できるだけ腫瘍のマージン(辺縁)を切除します。
しかし、場所が頬になりますので頬袋ごと全摘出は難しいと思われます。
電気メスで切除していきます。
摘出した腫瘍です。
出来る限りのマージンを取って摘出しました。
術後1週間のジル君です。
傷口の経過は良好です。
この口吻部腫瘍の件は、これで落ち着いたのですが、この3か月後に右口腔内に腫瘤が出来、膿瘍も併発してしまいました。
この腫瘤を再度、細胞診したところ、やはり扁平上皮癌とのことでした。
今度の患部の所在が、頬の内側とのことで外科的手術は困難です。
扁平上皮癌に効果があるとされている非ステロイド系COX−2阻害薬のピロキシカムの内服を実施することとしました。
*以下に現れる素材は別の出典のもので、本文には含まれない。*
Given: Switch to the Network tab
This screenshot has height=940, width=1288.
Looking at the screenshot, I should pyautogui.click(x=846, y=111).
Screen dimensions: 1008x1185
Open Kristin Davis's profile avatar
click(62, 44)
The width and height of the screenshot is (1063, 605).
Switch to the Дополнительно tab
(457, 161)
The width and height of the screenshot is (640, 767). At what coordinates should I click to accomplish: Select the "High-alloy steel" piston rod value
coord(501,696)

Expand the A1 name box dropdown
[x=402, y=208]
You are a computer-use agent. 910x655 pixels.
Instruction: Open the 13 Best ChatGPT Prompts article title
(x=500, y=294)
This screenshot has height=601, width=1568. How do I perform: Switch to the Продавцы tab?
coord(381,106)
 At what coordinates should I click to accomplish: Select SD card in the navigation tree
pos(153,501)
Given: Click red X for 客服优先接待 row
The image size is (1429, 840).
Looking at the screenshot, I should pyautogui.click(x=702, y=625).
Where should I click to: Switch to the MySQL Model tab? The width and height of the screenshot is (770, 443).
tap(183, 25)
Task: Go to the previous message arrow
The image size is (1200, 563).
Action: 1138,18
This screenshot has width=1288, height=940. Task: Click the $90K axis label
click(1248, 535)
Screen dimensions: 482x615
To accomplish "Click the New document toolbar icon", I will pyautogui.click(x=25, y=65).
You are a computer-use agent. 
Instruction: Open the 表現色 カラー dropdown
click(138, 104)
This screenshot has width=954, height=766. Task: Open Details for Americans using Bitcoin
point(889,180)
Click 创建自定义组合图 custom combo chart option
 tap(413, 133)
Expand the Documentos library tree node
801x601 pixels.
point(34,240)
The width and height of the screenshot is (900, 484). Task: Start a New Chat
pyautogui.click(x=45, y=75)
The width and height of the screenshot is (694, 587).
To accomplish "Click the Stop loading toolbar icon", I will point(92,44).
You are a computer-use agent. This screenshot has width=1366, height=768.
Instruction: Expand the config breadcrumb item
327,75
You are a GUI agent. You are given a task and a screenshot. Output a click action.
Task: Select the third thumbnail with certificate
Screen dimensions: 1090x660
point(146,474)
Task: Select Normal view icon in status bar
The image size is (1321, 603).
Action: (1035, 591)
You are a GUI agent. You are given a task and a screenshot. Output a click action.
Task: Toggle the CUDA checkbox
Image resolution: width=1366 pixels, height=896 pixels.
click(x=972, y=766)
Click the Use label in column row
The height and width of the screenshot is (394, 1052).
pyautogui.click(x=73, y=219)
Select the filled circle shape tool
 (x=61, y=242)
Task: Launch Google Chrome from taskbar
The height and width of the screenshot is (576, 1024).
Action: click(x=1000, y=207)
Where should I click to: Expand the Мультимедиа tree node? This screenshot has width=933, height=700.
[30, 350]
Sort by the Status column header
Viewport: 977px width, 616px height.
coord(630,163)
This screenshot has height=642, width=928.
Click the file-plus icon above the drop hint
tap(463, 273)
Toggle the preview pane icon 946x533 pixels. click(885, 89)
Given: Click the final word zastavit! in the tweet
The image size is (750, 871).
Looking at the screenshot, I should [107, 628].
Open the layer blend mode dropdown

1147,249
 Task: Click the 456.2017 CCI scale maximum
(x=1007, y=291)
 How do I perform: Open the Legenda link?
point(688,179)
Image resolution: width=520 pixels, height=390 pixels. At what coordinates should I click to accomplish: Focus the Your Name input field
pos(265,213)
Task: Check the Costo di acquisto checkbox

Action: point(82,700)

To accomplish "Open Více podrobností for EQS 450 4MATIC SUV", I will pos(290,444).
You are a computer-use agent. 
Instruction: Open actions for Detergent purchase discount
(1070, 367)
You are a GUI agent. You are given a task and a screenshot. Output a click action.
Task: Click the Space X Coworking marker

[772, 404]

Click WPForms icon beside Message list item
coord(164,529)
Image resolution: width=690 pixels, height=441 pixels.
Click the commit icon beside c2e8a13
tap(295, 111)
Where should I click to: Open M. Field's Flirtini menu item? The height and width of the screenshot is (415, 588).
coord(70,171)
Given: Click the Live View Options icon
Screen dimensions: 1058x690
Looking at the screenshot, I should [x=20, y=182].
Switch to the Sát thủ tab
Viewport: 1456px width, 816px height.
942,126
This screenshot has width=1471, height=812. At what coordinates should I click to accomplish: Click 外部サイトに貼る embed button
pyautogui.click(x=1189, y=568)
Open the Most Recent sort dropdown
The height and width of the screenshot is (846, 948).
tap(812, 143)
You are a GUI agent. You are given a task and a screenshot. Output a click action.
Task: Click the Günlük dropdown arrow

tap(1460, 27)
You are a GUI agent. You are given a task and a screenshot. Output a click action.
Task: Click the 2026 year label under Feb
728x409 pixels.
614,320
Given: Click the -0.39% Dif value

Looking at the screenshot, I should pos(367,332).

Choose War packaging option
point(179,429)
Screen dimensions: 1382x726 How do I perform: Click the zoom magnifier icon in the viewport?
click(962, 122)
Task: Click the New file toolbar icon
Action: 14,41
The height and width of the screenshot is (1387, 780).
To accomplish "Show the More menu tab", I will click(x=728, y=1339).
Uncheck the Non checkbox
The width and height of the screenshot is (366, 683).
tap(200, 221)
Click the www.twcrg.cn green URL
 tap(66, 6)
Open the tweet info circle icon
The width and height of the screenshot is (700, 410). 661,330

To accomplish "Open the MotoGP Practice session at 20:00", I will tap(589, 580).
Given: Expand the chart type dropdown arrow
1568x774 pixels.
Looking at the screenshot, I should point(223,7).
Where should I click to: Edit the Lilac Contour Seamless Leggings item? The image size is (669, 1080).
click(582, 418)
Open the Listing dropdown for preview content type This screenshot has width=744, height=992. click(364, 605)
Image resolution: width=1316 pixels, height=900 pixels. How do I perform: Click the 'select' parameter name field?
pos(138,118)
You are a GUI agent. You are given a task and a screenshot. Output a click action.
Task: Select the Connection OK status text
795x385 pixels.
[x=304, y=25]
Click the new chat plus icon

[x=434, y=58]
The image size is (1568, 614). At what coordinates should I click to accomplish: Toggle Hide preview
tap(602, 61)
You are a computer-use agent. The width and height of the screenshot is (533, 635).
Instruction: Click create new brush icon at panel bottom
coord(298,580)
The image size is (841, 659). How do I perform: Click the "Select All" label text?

しかしながら、扁平上皮癌の進行が非常に早く、食欲は全く無くなり、飼主様には流動食で対応して頂きました。
それでもピロキシカム内服を始めて、わずか4日目にしてジル君は急逝されました。
非常に残念です。
ジリスにしてもプレーリーにしても扁平上皮癌は進行・転移が非常に早く感じます。
この扁平上皮癌を発症した場合、その後の展開は厳しいものと思います。